腱板断裂は腱板の退行性変化によって中高年に好発し、肩の痛みや筋力低下を主訴とする運動器疾患です。

腱板断裂の治療法は、理学療法を中心とした保存療法と鏡視下腱板縫合術、陳旧性広範囲腱板断裂や脂肪変性が進行している重症例の場合は人工関節といった手術療法が主となっています。

近年では、腱板が断裂をしていても症状が出現しない無症候性腱板断裂の存在が報告され、腱板断裂自体が必ずしも疼痛を引き起こすわけではないことが広く認知されています。

このため、保存療法では症候性の腱板断裂を無症候へ変化させることが理学療法の大きな目的になってきます。

無症候性腱板断裂が症候化する要因は、腱板断裂の大きさ、腱板筋萎縮や脂肪変性、喫煙などが報告されています。また腱板機能低下や腱板断裂拡大によって骨頭の動的求心性の低下が報告されている点や上腕骨頭が上方に偏位し、肩峰下に衝突する肩峰下インピンジメントが生じることで有症化することも一因であることが報告されています。

また、肩峰下インピンジメントを引き起こす機能的変化の要因として、後方関節組織のタイトネスは動的構造が短縮することとして定義され、その誘発頻度は高いとされています。

このような肩甲骨に付着するために後方関節包の機能障害は Scapular Dyskinesis の原因となる可能性があり、肩甲骨の機能障害によって変化した運動学的パターンは腱板断裂の進行要因として関連していることが多いとされています。

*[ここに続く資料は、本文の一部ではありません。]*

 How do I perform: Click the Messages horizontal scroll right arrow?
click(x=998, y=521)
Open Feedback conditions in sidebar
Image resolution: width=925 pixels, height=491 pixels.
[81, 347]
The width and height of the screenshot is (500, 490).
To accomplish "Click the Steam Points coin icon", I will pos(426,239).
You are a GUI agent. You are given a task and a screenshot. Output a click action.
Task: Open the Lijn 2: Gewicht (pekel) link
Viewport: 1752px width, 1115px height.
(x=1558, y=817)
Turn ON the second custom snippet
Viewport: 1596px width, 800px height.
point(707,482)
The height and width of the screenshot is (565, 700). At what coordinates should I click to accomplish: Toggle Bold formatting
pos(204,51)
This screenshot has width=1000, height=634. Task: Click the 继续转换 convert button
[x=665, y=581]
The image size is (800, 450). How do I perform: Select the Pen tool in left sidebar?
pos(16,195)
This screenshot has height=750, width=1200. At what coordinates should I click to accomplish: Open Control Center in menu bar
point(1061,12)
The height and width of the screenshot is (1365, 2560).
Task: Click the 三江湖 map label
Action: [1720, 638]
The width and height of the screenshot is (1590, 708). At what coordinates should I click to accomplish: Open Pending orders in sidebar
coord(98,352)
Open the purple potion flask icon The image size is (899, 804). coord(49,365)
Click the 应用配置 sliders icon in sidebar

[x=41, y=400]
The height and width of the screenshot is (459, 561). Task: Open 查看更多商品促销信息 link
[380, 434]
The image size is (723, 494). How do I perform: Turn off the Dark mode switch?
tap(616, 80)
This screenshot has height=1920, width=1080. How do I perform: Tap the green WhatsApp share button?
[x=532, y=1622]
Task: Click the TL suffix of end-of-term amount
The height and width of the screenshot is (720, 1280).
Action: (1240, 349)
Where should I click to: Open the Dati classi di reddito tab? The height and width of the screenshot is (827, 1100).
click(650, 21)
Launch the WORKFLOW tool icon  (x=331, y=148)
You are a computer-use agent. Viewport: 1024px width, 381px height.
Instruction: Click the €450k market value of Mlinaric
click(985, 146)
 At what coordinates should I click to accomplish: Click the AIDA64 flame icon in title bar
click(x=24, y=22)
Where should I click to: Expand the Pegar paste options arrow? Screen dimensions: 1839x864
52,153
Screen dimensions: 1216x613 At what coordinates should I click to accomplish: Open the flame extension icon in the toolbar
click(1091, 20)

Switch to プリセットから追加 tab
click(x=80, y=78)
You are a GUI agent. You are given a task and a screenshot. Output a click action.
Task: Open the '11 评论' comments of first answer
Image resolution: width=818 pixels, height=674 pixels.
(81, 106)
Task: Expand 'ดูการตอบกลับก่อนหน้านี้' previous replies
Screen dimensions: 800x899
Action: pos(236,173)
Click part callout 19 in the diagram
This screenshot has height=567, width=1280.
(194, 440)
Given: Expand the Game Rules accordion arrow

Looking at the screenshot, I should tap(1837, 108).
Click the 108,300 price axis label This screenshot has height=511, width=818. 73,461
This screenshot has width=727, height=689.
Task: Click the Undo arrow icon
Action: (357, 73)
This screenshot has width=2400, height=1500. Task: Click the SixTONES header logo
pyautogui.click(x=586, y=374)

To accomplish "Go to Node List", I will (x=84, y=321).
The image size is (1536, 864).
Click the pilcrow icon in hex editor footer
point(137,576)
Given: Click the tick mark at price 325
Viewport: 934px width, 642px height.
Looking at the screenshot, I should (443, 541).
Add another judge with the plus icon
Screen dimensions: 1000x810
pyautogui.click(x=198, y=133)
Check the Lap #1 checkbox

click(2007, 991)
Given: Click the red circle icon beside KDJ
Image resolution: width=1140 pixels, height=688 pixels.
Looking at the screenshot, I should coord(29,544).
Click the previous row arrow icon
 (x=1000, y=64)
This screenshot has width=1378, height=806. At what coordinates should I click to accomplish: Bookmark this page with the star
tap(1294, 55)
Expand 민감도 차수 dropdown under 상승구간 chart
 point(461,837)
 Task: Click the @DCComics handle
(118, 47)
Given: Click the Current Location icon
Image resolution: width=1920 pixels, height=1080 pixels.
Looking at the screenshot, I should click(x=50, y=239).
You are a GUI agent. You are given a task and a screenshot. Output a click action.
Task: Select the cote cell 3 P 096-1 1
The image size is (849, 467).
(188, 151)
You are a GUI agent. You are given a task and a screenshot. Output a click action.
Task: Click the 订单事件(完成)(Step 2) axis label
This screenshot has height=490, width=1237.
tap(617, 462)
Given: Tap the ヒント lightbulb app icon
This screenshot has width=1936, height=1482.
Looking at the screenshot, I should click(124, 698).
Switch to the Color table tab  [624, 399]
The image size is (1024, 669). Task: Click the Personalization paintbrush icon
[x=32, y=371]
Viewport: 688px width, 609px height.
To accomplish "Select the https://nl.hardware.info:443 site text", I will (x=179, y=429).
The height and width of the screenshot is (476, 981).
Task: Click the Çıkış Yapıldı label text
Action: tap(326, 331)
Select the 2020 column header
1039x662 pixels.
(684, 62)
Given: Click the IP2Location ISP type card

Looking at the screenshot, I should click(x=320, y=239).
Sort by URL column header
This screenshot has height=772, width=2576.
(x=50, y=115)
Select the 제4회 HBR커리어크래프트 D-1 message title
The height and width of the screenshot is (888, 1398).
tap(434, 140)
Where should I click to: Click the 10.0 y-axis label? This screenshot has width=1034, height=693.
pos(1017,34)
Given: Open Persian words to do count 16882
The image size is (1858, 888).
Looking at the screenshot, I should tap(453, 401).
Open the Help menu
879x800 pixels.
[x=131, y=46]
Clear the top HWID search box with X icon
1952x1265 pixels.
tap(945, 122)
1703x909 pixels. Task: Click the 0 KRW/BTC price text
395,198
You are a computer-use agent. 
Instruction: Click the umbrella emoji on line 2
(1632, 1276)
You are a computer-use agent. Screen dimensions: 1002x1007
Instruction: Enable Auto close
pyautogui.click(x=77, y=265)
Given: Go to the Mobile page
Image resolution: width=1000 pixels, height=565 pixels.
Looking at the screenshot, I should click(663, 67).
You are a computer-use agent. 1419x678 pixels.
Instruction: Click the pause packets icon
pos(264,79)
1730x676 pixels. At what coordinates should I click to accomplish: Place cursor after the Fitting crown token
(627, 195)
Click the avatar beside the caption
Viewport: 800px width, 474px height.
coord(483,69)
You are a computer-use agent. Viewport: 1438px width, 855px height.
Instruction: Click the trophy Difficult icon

後方関節包のタイトネスは肩関節疾患において頻度の高い機能障害であり、Burkhartらは棘下筋、小円筋、広背筋といった後方部に位置する領域の動的構造が短縮することが問題であると提唱しています。

後方関節包のタイトネスによって、肩峰下に衝突する肩峰下インピンジメントが生じることや、Harrymanらの研究では正常の関節包では肩屈曲時の上腕骨頭の上方偏位が0.35 ± 2.22mm、前方偏位が3.79 ± 3.8mm に対して、後方タイトネスが存在する場合上方偏位が 2.13 ± 1.68mm、前方偏位が 7.27 ± 3.17mmまで増加することが報告されています。

腱板断裂の特徴とされる上腕骨頭が上方偏位する機能障害の一要因として、肩甲上腕関節の後方関節包のタイトネスは理学療法における機能的障害の一つとして対応する根拠となり得るといえるでしょう。